▶ **EXERCISE AIM**: Copy the lines verbatim, beginning with the line that contains "Call us (429, 2273)" and continuing through the end of the data, and only those lines.

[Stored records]
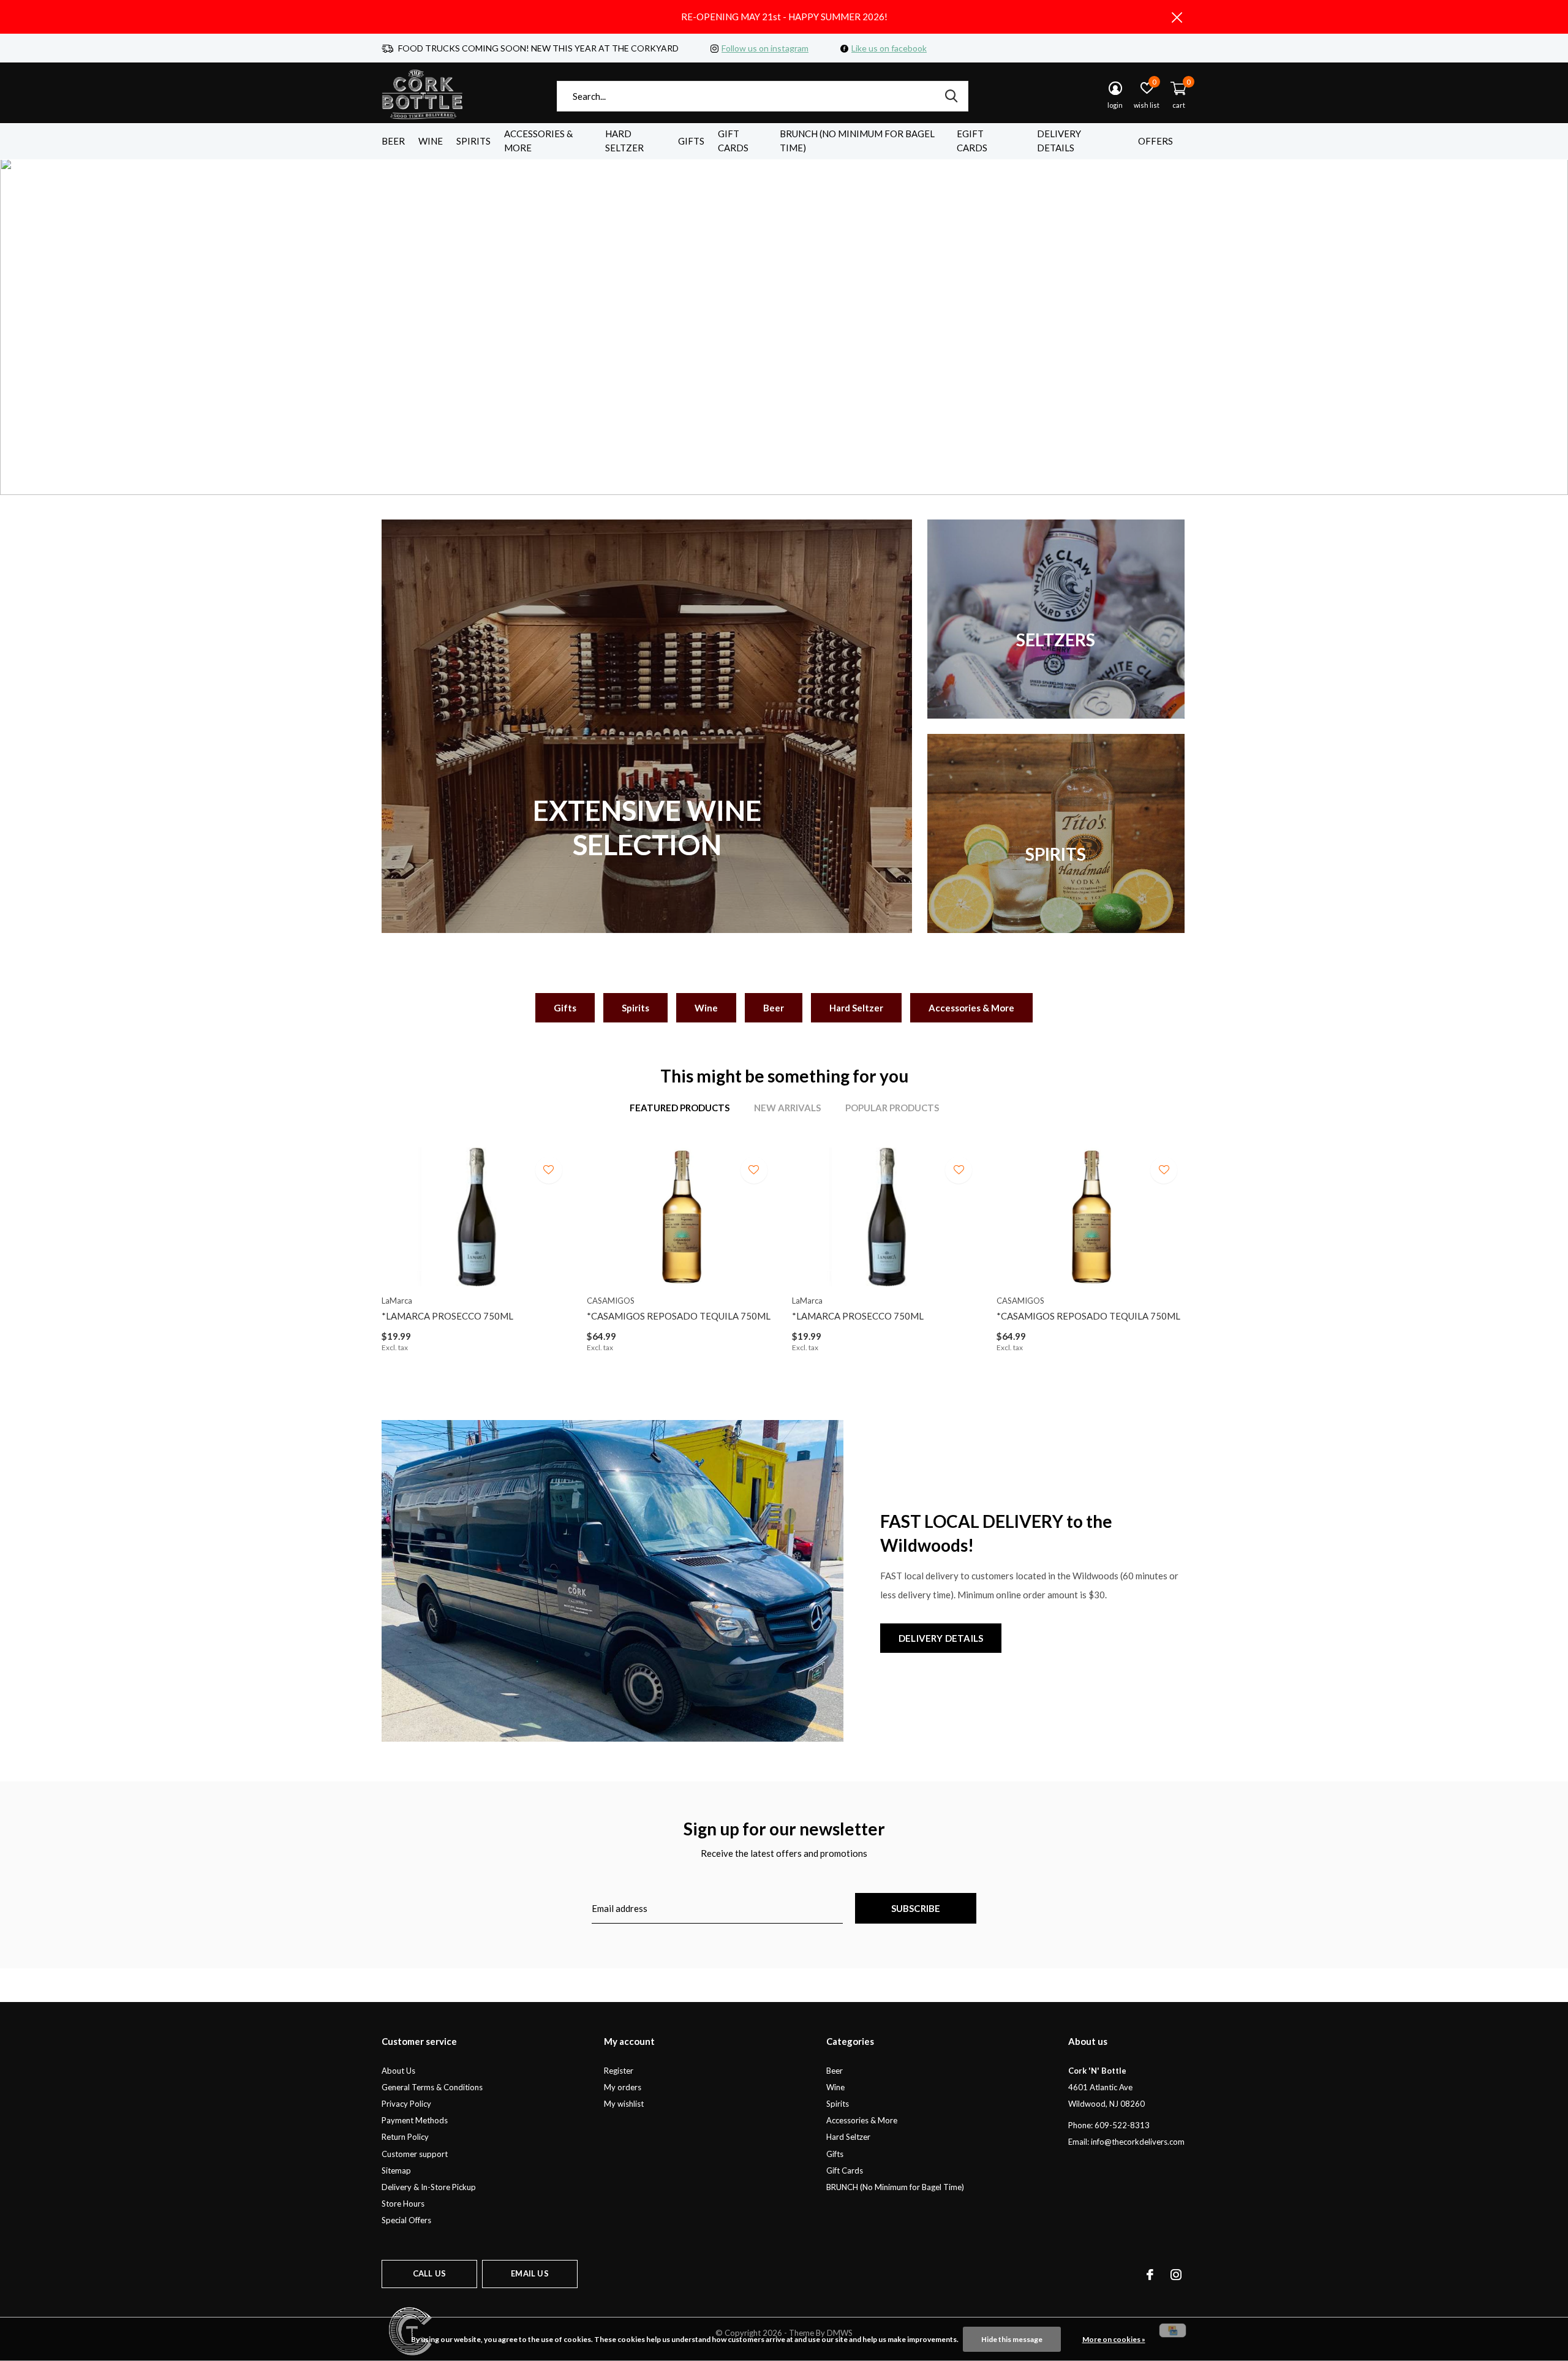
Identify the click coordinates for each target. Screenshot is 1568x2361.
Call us (429, 2273)
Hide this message (1011, 2339)
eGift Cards (972, 141)
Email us (529, 2273)
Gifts (691, 140)
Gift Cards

▶ **EXERCISE OUTPUT**:
Call us (429, 2273)
Hide this message (1011, 2339)
eGift Cards (972, 141)
Email us (529, 2273)
Gifts (691, 140)
Gift Cards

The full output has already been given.